[WORK REQUIRED]: Copy the records exactly, starting at the beginning and ending with the line that contains "Action: (460, 102)", including that line.

[Records from a dataset]
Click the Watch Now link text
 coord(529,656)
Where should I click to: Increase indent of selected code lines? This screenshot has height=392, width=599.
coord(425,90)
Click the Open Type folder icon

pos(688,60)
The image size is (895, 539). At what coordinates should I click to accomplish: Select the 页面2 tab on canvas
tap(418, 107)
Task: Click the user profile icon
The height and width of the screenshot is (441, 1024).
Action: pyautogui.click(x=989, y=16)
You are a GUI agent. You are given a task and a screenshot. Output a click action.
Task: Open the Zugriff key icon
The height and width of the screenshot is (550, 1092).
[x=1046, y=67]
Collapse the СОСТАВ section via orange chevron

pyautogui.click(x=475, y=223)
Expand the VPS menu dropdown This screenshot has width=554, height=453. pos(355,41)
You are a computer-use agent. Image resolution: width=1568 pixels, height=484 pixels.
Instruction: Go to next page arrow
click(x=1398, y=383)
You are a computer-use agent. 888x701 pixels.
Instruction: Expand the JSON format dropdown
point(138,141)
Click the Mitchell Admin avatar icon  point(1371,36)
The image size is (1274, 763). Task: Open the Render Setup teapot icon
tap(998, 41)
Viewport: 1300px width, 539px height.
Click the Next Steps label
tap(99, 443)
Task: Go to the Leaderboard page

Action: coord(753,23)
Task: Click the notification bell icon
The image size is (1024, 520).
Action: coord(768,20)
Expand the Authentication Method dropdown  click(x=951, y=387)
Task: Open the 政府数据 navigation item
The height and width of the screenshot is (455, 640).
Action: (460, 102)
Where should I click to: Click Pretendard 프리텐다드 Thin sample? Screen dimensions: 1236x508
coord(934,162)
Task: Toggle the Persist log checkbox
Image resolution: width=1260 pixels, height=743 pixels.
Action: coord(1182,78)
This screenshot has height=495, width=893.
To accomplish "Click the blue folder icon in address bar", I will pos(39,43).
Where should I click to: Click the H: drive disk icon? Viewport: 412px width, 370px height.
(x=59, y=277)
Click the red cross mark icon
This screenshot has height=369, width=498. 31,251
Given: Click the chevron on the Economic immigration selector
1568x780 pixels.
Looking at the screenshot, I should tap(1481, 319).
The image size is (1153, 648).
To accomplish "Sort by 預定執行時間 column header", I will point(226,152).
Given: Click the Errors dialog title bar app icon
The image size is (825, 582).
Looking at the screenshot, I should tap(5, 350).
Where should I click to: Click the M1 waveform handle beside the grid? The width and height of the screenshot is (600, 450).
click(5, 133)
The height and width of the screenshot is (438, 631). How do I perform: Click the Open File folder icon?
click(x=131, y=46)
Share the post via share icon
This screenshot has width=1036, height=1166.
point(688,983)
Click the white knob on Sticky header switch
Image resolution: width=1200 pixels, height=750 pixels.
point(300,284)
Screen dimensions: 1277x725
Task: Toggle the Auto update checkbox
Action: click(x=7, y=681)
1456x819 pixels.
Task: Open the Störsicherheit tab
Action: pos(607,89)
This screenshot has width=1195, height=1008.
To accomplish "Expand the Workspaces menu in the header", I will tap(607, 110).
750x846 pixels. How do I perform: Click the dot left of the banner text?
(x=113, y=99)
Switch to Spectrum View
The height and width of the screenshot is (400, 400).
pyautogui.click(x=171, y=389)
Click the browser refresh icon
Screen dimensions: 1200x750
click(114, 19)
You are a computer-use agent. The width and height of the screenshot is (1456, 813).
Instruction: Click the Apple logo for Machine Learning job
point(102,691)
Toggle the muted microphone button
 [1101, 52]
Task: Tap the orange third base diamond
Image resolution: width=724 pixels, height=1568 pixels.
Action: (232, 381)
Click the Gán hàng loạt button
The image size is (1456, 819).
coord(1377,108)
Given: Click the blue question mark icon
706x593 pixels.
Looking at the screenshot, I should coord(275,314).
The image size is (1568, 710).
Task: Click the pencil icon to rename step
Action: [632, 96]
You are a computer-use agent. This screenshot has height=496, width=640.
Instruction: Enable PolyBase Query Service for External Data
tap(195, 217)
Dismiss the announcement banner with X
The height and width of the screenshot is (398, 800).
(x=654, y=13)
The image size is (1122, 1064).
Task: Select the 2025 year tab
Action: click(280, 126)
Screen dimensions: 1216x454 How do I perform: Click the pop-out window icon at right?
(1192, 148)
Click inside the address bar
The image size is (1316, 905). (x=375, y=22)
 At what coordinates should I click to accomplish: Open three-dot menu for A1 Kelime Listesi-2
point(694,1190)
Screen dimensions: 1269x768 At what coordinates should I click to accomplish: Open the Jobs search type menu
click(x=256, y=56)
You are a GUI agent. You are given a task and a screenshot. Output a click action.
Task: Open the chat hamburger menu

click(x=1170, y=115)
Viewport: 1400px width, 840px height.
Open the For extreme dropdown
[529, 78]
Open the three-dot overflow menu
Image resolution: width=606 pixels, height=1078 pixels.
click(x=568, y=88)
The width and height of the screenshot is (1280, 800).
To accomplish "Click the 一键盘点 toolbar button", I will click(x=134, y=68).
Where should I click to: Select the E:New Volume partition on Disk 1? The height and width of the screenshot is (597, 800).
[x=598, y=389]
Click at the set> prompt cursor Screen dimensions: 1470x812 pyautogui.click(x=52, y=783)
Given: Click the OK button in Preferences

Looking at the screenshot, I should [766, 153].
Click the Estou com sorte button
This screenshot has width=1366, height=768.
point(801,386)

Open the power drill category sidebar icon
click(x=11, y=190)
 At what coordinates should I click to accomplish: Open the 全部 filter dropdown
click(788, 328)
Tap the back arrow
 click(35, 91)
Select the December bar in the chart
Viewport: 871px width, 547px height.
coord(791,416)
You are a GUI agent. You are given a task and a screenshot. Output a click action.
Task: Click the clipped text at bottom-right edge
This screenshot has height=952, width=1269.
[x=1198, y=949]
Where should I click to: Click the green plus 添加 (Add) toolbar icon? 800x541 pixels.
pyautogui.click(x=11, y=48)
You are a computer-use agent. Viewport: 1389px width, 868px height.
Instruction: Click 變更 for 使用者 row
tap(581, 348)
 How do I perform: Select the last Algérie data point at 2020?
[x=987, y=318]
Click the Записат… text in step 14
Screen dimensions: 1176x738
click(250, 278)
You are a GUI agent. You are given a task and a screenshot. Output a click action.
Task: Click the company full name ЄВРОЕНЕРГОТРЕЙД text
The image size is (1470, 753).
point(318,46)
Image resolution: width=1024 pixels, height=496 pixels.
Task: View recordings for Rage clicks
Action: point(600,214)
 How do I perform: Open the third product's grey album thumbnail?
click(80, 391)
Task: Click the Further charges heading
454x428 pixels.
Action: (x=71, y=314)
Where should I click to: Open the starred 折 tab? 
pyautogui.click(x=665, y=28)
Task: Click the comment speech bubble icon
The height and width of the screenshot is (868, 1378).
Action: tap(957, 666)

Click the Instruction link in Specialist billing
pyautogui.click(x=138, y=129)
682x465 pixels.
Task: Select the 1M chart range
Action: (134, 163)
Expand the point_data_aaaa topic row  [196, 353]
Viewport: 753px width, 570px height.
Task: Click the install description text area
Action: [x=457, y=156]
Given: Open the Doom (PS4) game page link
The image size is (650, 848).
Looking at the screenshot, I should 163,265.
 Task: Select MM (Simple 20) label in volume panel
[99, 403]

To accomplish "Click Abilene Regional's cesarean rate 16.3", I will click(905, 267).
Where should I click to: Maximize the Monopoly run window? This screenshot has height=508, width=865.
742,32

[OUTPUT BELOW]:
Click the Watch Now link text
 coord(529,656)
Where should I click to: Increase indent of selected code lines? This screenshot has height=392, width=599.
coord(425,90)
Click the Open Type folder icon

pos(688,60)
The image size is (895, 539). At what coordinates should I click to accomplish: Select the 页面2 tab on canvas
tap(418, 107)
Task: Click the user profile icon
The height and width of the screenshot is (441, 1024).
Action: pyautogui.click(x=989, y=16)
You are a GUI agent. You are given a task and a screenshot. Output a click action.
Task: Open the Zugriff key icon
The height and width of the screenshot is (550, 1092).
[x=1046, y=67]
Collapse the СОСТАВ section via orange chevron

pyautogui.click(x=475, y=223)
Expand the VPS menu dropdown This screenshot has width=554, height=453. pos(355,41)
You are a computer-use agent. Image resolution: width=1568 pixels, height=484 pixels.
Instruction: Go to next page arrow
click(x=1398, y=383)
You are a computer-use agent. 888x701 pixels.
Instruction: Expand the JSON format dropdown
point(138,141)
Click the Mitchell Admin avatar icon  point(1371,36)
The image size is (1274, 763). Task: Open the Render Setup teapot icon
tap(998, 41)
Viewport: 1300px width, 539px height.
Click the Next Steps label
tap(99, 443)
Task: Go to the Leaderboard page

Action: coord(753,23)
Task: Click the notification bell icon
The image size is (1024, 520).
Action: coord(768,20)
Expand the Authentication Method dropdown  click(x=951, y=387)
Task: Open the 政府数据 navigation item
The height and width of the screenshot is (455, 640).
Action: (460, 102)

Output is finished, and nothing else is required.